▶ **INSTRUCTIONS FOR THE TASK**: Could you set down the full listing, unchanged?

▶ **DATASET EXTRACT**:
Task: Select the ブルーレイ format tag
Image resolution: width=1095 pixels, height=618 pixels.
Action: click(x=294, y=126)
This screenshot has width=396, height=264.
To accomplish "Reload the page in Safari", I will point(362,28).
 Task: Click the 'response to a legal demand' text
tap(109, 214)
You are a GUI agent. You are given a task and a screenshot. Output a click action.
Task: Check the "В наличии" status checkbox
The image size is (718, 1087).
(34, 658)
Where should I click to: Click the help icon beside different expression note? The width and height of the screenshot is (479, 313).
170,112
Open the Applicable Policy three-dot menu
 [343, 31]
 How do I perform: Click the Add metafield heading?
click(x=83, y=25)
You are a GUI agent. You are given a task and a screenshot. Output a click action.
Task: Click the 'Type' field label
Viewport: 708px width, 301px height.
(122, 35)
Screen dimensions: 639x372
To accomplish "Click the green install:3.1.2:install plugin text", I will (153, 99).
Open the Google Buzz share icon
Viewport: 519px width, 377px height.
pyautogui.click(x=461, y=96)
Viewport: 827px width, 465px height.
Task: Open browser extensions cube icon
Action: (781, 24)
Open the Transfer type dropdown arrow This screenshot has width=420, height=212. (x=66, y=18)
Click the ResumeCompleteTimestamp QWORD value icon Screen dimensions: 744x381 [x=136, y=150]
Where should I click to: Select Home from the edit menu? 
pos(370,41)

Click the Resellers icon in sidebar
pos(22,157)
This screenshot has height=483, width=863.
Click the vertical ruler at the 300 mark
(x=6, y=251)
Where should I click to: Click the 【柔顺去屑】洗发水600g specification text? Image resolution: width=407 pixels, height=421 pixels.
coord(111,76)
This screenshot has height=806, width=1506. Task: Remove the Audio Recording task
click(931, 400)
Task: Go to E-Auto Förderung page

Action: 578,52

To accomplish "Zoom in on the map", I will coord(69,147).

▶ **SOLVED EXERCISE**:
Task: Select the ブルーレイ format tag
Image resolution: width=1095 pixels, height=618 pixels.
Action: click(x=294, y=126)
This screenshot has width=396, height=264.
To accomplish "Reload the page in Safari", I will point(362,28).
 Task: Click the 'response to a legal demand' text
tap(109, 214)
You are a GUI agent. You are given a task and a screenshot. Output a click action.
Task: Check the "В наличии" status checkbox
The image size is (718, 1087).
(34, 658)
Where should I click to: Click the help icon beside different expression note? The width and height of the screenshot is (479, 313).
170,112
Open the Applicable Policy three-dot menu
 [343, 31]
 How do I perform: Click the Add metafield heading?
click(x=83, y=25)
You are a GUI agent. You are given a task and a screenshot. Output a click action.
Task: Click the 'Type' field label
Viewport: 708px width, 301px height.
(122, 35)
Screen dimensions: 639x372
To accomplish "Click the green install:3.1.2:install plugin text", I will (153, 99).
Open the Google Buzz share icon
Viewport: 519px width, 377px height.
pyautogui.click(x=461, y=96)
Viewport: 827px width, 465px height.
Task: Open browser extensions cube icon
Action: (781, 24)
Open the Transfer type dropdown arrow This screenshot has width=420, height=212. (x=66, y=18)
Click the ResumeCompleteTimestamp QWORD value icon Screen dimensions: 744x381 [x=136, y=150]
Where should I click to: Select Home from the edit menu? 
pos(370,41)

Click the Resellers icon in sidebar
pos(22,157)
This screenshot has height=483, width=863.
Click the vertical ruler at the 300 mark
(x=6, y=251)
Where should I click to: Click the 【柔顺去屑】洗发水600g specification text? Image resolution: width=407 pixels, height=421 pixels.
coord(111,76)
This screenshot has height=806, width=1506. Task: Remove the Audio Recording task
click(931, 400)
Task: Go to E-Auto Förderung page

Action: 578,52

To accomplish "Zoom in on the map", I will coord(69,147).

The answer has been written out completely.